## [Brief]
Change every instance of "column header" to "column heading" in the data below. Reproduce everything else unchanged.

[Dataset excerpt]
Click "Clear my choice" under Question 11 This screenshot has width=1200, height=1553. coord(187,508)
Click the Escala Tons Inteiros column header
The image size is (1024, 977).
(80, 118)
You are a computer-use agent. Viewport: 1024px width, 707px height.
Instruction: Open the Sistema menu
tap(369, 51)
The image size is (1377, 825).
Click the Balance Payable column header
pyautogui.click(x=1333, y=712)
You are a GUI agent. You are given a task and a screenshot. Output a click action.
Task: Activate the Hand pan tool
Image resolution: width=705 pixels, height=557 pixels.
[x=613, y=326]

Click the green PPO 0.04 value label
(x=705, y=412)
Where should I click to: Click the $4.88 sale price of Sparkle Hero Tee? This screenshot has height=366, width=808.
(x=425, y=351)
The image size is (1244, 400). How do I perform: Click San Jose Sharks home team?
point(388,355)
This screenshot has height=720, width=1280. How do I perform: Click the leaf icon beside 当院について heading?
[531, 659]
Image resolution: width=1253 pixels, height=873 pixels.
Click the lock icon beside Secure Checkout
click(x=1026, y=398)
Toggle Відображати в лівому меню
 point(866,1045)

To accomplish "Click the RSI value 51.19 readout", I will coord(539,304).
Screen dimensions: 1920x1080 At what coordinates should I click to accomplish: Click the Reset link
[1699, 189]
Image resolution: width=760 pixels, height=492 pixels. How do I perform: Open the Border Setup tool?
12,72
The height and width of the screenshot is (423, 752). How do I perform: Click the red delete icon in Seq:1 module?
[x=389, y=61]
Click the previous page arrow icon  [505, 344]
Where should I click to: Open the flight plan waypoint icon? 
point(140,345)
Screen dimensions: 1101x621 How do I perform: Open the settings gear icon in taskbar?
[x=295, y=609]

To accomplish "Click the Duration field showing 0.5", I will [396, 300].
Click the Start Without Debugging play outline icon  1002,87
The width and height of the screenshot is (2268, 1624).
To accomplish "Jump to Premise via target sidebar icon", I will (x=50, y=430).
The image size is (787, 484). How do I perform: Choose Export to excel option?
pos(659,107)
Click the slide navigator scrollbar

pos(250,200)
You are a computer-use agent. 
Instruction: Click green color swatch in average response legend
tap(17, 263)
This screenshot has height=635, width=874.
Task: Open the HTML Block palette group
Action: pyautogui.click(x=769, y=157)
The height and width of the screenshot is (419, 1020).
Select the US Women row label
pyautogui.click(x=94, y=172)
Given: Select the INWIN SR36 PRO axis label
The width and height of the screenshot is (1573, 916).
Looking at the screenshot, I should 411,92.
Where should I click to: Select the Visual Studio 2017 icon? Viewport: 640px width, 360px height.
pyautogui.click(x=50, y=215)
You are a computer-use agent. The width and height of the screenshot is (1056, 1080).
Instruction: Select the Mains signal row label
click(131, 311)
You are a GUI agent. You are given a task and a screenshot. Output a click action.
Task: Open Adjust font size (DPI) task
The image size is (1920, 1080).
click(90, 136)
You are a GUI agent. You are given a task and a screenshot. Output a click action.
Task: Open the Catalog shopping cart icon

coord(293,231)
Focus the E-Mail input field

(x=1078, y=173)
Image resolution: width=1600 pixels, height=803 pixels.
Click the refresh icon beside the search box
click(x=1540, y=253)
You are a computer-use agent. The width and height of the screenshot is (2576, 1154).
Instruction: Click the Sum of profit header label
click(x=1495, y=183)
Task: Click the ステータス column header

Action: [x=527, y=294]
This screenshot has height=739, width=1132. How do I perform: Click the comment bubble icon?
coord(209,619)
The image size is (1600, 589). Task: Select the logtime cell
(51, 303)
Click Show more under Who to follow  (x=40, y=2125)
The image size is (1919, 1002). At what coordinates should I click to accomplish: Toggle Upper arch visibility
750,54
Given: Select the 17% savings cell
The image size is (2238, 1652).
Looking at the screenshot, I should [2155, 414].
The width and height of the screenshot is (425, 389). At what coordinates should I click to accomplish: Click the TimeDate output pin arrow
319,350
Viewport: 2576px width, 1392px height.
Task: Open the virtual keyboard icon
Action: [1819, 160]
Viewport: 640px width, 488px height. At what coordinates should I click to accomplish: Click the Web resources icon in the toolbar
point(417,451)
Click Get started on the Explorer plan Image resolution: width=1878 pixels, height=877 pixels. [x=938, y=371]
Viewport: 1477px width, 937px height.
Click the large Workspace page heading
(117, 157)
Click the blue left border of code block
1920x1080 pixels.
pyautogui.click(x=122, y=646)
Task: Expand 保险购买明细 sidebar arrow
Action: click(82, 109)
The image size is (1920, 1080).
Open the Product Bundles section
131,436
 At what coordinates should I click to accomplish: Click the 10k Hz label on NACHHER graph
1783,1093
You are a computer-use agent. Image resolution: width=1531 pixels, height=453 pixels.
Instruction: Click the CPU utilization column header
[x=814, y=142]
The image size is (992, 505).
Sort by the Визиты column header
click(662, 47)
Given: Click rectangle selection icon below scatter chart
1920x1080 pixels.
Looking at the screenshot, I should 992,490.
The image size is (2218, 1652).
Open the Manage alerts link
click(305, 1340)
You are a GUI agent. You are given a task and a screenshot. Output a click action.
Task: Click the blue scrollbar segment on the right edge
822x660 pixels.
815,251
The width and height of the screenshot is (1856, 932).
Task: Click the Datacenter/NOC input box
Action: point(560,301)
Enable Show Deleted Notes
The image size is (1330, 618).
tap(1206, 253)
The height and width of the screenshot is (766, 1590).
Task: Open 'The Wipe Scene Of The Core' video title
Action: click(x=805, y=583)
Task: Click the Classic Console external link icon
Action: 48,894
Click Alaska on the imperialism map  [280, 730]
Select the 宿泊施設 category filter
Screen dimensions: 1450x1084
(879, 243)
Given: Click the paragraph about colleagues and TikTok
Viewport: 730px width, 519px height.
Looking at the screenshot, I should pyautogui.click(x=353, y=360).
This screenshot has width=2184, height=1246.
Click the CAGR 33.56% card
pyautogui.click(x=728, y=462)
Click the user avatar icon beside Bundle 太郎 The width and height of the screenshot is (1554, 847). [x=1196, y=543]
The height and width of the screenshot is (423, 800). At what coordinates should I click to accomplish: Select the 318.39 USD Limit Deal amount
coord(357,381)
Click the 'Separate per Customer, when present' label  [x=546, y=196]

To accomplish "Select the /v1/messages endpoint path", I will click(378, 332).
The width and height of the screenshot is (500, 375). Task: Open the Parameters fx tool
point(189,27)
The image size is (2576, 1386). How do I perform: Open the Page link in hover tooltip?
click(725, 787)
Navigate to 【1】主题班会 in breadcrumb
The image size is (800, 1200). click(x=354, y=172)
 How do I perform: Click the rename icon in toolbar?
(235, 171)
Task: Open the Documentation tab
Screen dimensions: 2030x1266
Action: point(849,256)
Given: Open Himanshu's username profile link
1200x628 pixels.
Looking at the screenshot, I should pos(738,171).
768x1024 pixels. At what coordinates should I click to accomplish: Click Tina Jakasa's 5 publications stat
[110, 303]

## [Answer to this task]
Click "Clear my choice" under Question 11 This screenshot has width=1200, height=1553. coord(187,508)
Click the Escala Tons Inteiros column heading
The image size is (1024, 977).
(80, 118)
You are a computer-use agent. Viewport: 1024px width, 707px height.
Instruction: Open the Sistema menu
tap(369, 51)
The image size is (1377, 825).
Click the Balance Payable column heading
pyautogui.click(x=1333, y=712)
You are a GUI agent. You are given a task and a screenshot. Output a click action.
Task: Activate the Hand pan tool
Image resolution: width=705 pixels, height=557 pixels.
[x=613, y=326]

Click the green PPO 0.04 value label
(x=705, y=412)
Where should I click to: Click the $4.88 sale price of Sparkle Hero Tee? This screenshot has height=366, width=808.
(x=425, y=351)
The image size is (1244, 400). How do I perform: Click San Jose Sharks home team?
point(388,355)
This screenshot has height=720, width=1280. How do I perform: Click the leaf icon beside 当院について heading?
[531, 659]
Image resolution: width=1253 pixels, height=873 pixels.
Click the lock icon beside Secure Checkout
click(x=1026, y=398)
Toggle Відображати в лівому меню
 point(866,1045)

To accomplish "Click the RSI value 51.19 readout", I will coord(539,304).
Screen dimensions: 1920x1080 At what coordinates should I click to accomplish: Click the Reset link
[1699, 189]
Image resolution: width=760 pixels, height=492 pixels. How do I perform: Open the Border Setup tool?
12,72
The height and width of the screenshot is (423, 752). How do I perform: Click the red delete icon in Seq:1 module?
[x=389, y=61]
Click the previous page arrow icon  [505, 344]
Where should I click to: Open the flight plan waypoint icon? 
point(140,345)
Screen dimensions: 1101x621 How do I perform: Open the settings gear icon in taskbar?
[x=295, y=609]

To accomplish "Click the Duration field showing 0.5", I will [396, 300].
Click the Start Without Debugging play outline icon  1002,87
The width and height of the screenshot is (2268, 1624).
To accomplish "Jump to Premise via target sidebar icon", I will (x=50, y=430).
The image size is (787, 484). How do I perform: Choose Export to excel option?
pos(659,107)
Click the slide navigator scrollbar

pos(250,200)
You are a computer-use agent. 
Instruction: Click green color swatch in average response legend
tap(17, 263)
This screenshot has height=635, width=874.
Task: Open the HTML Block palette group
Action: pyautogui.click(x=769, y=157)
The height and width of the screenshot is (419, 1020).
Select the US Women row label
pyautogui.click(x=94, y=172)
Given: Select the INWIN SR36 PRO axis label
The width and height of the screenshot is (1573, 916).
Looking at the screenshot, I should 411,92.
Where should I click to: Select the Visual Studio 2017 icon? Viewport: 640px width, 360px height.
pyautogui.click(x=50, y=215)
You are a computer-use agent. The width and height of the screenshot is (1056, 1080).
Instruction: Select the Mains signal row label
click(131, 311)
You are a GUI agent. You are given a task and a screenshot. Output a click action.
Task: Open Adjust font size (DPI) task
The image size is (1920, 1080).
click(90, 136)
You are a GUI agent. You are given a task and a screenshot. Output a click action.
Task: Open the Catalog shopping cart icon

coord(293,231)
Focus the E-Mail input field

(x=1078, y=173)
Image resolution: width=1600 pixels, height=803 pixels.
Click the refresh icon beside the search box
click(x=1540, y=253)
You are a computer-use agent. The width and height of the screenshot is (2576, 1154).
Instruction: Click the Sum of profit header label
click(x=1495, y=183)
Task: Click the ステータス column heading

Action: [x=527, y=294]
This screenshot has height=739, width=1132. How do I perform: Click the comment bubble icon?
coord(209,619)
The image size is (1600, 589). Task: Select the logtime cell
(51, 303)
Click Show more under Who to follow  (x=40, y=2125)
The image size is (1919, 1002). At what coordinates should I click to accomplish: Toggle Upper arch visibility
750,54
Given: Select the 17% savings cell
The image size is (2238, 1652).
Looking at the screenshot, I should [2155, 414].
The width and height of the screenshot is (425, 389). At what coordinates should I click to accomplish: Click the TimeDate output pin arrow
319,350
Viewport: 2576px width, 1392px height.
Task: Open the virtual keyboard icon
Action: [1819, 160]
Viewport: 640px width, 488px height. At what coordinates should I click to accomplish: Click the Web resources icon in the toolbar
point(417,451)
Click Get started on the Explorer plan Image resolution: width=1878 pixels, height=877 pixels. [x=938, y=371]
Viewport: 1477px width, 937px height.
Click the large Workspace page heading
(117, 157)
Click the blue left border of code block
1920x1080 pixels.
pyautogui.click(x=122, y=646)
Task: Expand 保险购买明细 sidebar arrow
Action: click(82, 109)
The image size is (1920, 1080).
Open the Product Bundles section
131,436
 At what coordinates should I click to accomplish: Click the 10k Hz label on NACHHER graph
1783,1093
You are a computer-use agent. Image resolution: width=1531 pixels, height=453 pixels.
Instruction: Click the CPU utilization column heading
[x=814, y=142]
The image size is (992, 505).
Sort by the Визиты column heading
click(662, 47)
Given: Click rectangle selection icon below scatter chart
1920x1080 pixels.
Looking at the screenshot, I should 992,490.
The image size is (2218, 1652).
Open the Manage alerts link
click(305, 1340)
You are a GUI agent. You are given a task and a screenshot. Output a click action.
Task: Click the blue scrollbar segment on the right edge
822x660 pixels.
815,251
The width and height of the screenshot is (1856, 932).
Task: Click the Datacenter/NOC input box
Action: point(560,301)
Enable Show Deleted Notes
The image size is (1330, 618).
tap(1206, 253)
The height and width of the screenshot is (766, 1590).
Task: Open 'The Wipe Scene Of The Core' video title
Action: click(x=805, y=583)
Task: Click the Classic Console external link icon
Action: 48,894
Click Alaska on the imperialism map  [280, 730]
Select the 宿泊施設 category filter
Screen dimensions: 1450x1084
(879, 243)
Given: Click the paragraph about colleagues and TikTok
Viewport: 730px width, 519px height.
Looking at the screenshot, I should pyautogui.click(x=353, y=360).
This screenshot has width=2184, height=1246.
Click the CAGR 33.56% card
pyautogui.click(x=728, y=462)
Click the user avatar icon beside Bundle 太郎 The width and height of the screenshot is (1554, 847). [x=1196, y=543]
The height and width of the screenshot is (423, 800). At what coordinates should I click to accomplish: Select the 318.39 USD Limit Deal amount
coord(357,381)
Click the 'Separate per Customer, when present' label  [x=546, y=196]

To accomplish "Select the /v1/messages endpoint path", I will click(378, 332).
The width and height of the screenshot is (500, 375). Task: Open the Parameters fx tool
point(189,27)
The image size is (2576, 1386). How do I perform: Open the Page link in hover tooltip?
click(725, 787)
Navigate to 【1】主题班会 in breadcrumb
The image size is (800, 1200). click(x=354, y=172)
 How do I perform: Click the rename icon in toolbar?
(235, 171)
Task: Open the Documentation tab
Screen dimensions: 2030x1266
Action: point(849,256)
Given: Open Himanshu's username profile link
1200x628 pixels.
Looking at the screenshot, I should pos(738,171).
768x1024 pixels. At what coordinates should I click to accomplish: Click Tina Jakasa's 5 publications stat
[110, 303]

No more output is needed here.